* _GIVEN PROBLEM 1_: List every body weight that alumacraftjoe reports in the weight-loss forum thread, in the order they appear.
* _GIVEN PROBLEM 2_: From the listing, reproduce the lines starting at the line that contains "Expand the 商品名称 filter dropdown" and ending after the line that contains "click(985, 17)".

* _EXTRACT TO READ_:
** Begin **
Awesome Joe! You must be feeling like a million! =D>


----------



## BLK fisher (Feb 11, 2008)

Good job guys keep at it.


----------



## Jim (Feb 18, 2008)

Fishin NJ said:


> So this weeks stats for me are as follows.
> 
> For 02/11/08 thru 02/18/08
> 
> ...




Me too man! Me too! I have been working out slowly but eating like a pig.


----------



## alumacraftjoe (Feb 19, 2008)

Forgot to post. 217 this week. Only down 1 pound this week, but I did take two days off the diet while out of town this past weekend.


----------



## Jim (Feb 22, 2008)

264.9 this morning  


up .6 pounds form last weigh in 2 weeks ago. It must be all the muscle Im packing on :roll: 


I need to control myself over the weekend and.....not eat a 2 pound roast all to myself.















It was so good! medium rare with a nice light dry rub, jam packed with garlic like a blueberry muffin. My weakness, Im a carnivore. :lol:


----------



## Jim (Feb 29, 2008)

Weighed in this morning. 

261.1  

Down 3.8 from last weigh in.  


11.1 to go for my short term goal and I am going to eat the most delicious Chicken Parmesan sandwich you guys have ever seen. :shock:


----------



## alumacraftjoe (Feb 29, 2008)

Forgot to post on Monday... been a busy week. Anyway Monday morning weigh in 215lb's down 2lb's from last week. Since I started down 30lbs!!!!


----------



## alumacraftjoe (Mar 3, 2008)

212 this morning... down 3 pounds from last week and 33 over all.


----------



## Jim (Mar 3, 2008)

alumacraftjoe said:


> 212 this morning... down 3 pounds from last week and 33 over all.



keep it up man, your almost there! =D> \/


----------



## alumacraftjoe (Mar 4, 2008)

Nothing really scientific. I cut out sugar(no sugary drinks, candy etc.) and all fried foods. I try to eat a good breakfast in the morning. I eat a nice salad for lunch. Then a light dinner ... usually fish or chicken, but no matter what I have really cut down portions in the evening. I find that as I have went along it is easier and easier. I get a lot of activity in during the day as a PE teacher/coach being on my feet and on the go. I also try to walk a few miles 3-4 times per week as my schedule allows.
** End **
* _SOURCE MATERIAL_:
** Begin **
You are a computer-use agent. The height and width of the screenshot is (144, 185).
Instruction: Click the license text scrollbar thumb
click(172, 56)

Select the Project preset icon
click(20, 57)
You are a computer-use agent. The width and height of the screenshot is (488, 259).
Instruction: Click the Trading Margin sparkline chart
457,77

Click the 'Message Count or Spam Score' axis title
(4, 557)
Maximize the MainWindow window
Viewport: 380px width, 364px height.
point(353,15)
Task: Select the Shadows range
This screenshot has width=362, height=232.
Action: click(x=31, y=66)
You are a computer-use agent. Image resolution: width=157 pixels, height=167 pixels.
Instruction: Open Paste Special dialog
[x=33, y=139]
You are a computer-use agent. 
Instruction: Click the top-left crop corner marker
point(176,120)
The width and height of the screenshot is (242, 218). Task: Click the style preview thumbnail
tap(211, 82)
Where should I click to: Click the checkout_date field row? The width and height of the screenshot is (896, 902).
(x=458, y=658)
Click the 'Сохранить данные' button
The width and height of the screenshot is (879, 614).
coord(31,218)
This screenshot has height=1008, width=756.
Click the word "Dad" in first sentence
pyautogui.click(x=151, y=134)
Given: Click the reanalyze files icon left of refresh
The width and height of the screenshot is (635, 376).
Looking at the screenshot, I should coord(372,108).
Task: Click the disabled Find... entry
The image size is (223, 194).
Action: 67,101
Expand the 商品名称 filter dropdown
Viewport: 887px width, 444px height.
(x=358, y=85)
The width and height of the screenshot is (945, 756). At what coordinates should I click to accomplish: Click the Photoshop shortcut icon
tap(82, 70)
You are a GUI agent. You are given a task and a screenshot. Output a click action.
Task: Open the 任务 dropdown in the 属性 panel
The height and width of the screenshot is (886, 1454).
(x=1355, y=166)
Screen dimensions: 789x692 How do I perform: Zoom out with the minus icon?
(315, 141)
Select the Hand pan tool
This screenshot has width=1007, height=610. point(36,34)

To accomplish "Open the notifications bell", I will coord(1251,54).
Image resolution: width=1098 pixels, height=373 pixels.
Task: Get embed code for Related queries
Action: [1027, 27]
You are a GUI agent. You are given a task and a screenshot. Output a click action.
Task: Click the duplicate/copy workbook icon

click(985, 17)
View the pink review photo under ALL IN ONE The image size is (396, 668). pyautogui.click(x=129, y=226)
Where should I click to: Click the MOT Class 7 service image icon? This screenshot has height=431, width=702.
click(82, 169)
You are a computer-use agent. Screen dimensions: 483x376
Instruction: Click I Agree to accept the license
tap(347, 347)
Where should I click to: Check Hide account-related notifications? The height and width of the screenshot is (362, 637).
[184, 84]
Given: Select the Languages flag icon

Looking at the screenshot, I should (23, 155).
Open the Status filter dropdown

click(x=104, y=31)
** End **
* _RIGHT ANSWER 1_: 217, 215, 212

* _RIGHT ANSWER 2_:
Expand the 商品名称 filter dropdown
Viewport: 887px width, 444px height.
(x=358, y=85)
The width and height of the screenshot is (945, 756). At what coordinates should I click to accomplish: Click the Photoshop shortcut icon
tap(82, 70)
You are a GUI agent. You are given a task and a screenshot. Output a click action.
Task: Open the 任务 dropdown in the 属性 panel
The height and width of the screenshot is (886, 1454).
(x=1355, y=166)
Screen dimensions: 789x692 How do I perform: Zoom out with the minus icon?
(315, 141)
Select the Hand pan tool
This screenshot has width=1007, height=610. point(36,34)

To accomplish "Open the notifications bell", I will coord(1251,54).
Image resolution: width=1098 pixels, height=373 pixels.
Task: Get embed code for Related queries
Action: [1027, 27]
You are a GUI agent. You are given a task and a screenshot. Output a click action.
Task: Click the duplicate/copy workbook icon

click(985, 17)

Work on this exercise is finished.